For reasons as mysterious to myself as anyone else, I read the original novel by Gaston Leroux when I was 15. The book was a spirited, if creepy, adventure story about a very odd, very deadly music enthusiast living in the catacombs beneath the Paris Opera House.
If you've never seen the Chaney-starring version of the movie, you absolutely should. I saw it the first time in high school when I bought a copy of the movie out of a bin of movies which had seen their copyrights expire and I've tired to own a copy in whatever has been the latest video technology. You can watch the film now at Netflix!
However, that's not the version that came with my new Universal Monsters boxed set, likely because of the lapsed copyright. Instead, I got this 1943 version starring the always terrific Claude Rains as The Phantom.
It's... not my favorite movie. Rains is fine, but the movie spends a serious amount of time setting up the identity of the Phantom well in advance of the start of the book's actual starting point. It's a stunningly linear movie, bypassing building drama or tension by showing all the wrong scenes, such as the Phantom threatening Carlotta and his furious sawing of chains in order to make the chandelier fall.
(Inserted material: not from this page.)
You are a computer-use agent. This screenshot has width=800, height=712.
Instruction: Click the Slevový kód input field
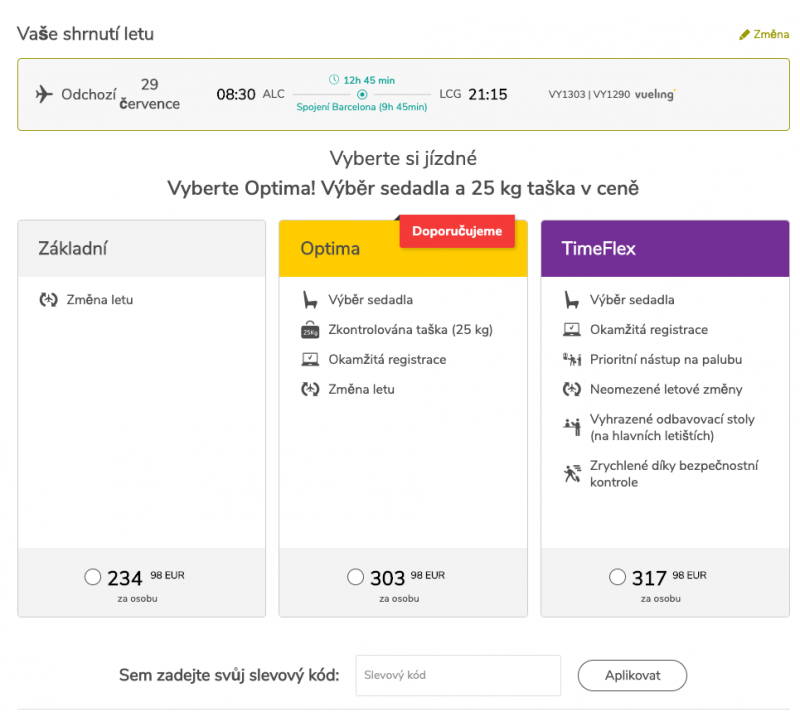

I dunno. Nothing about the movie really worked for me, from the endless opera scenes to the all-new, all-different origin for The Phantom - one that doesn't make sense (the documentary associated with the film clears up what happened). I am sure this fit sensibilities of the time perfectly well, but Raoul is a bit of a tough sell on a good day in the original novel, and here he's merged with the police inspector character from the novel and a male opera performer is made a rival for Christine's affections in true Archie Comics love-triangle style.
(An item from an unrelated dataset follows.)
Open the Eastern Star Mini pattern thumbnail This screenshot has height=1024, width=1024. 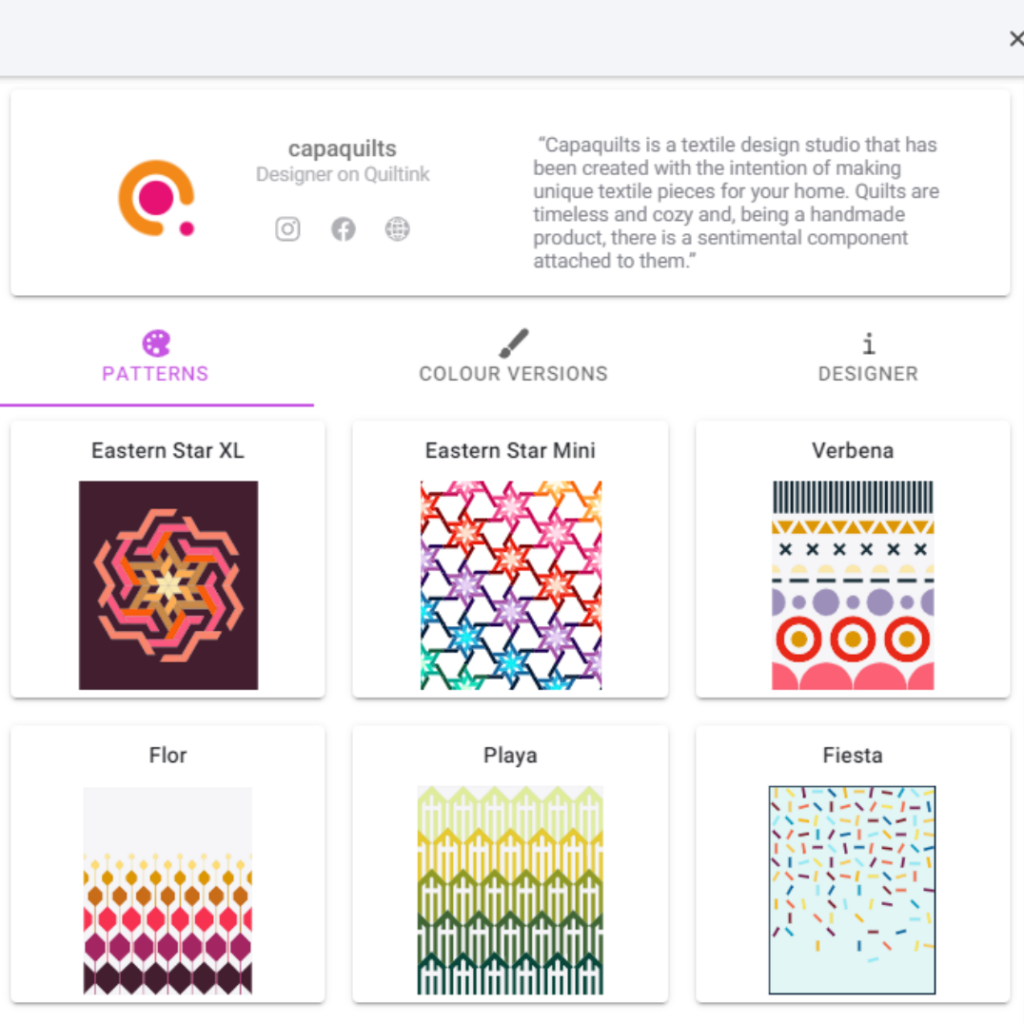coord(511,585)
Its just a weird take. The essentially add in 15 minutes at the beginning of the film that isn't in the book - and while it establishes the identity of The Phantom - unmasking the Phantom is half the interest of the story in other versions. Its all very much on the nose, leading the audience along exactly step-by-step, leaving no topic a mystery to be revealed. Pretty much from jump, everyone knows exactly who "The Ghost" is - and nobody seems much freaked out their former friend is running around their workplace after having murdered someone. Strange days.
I hear there's a good version by Hammer, so maybe I'll dig that one up.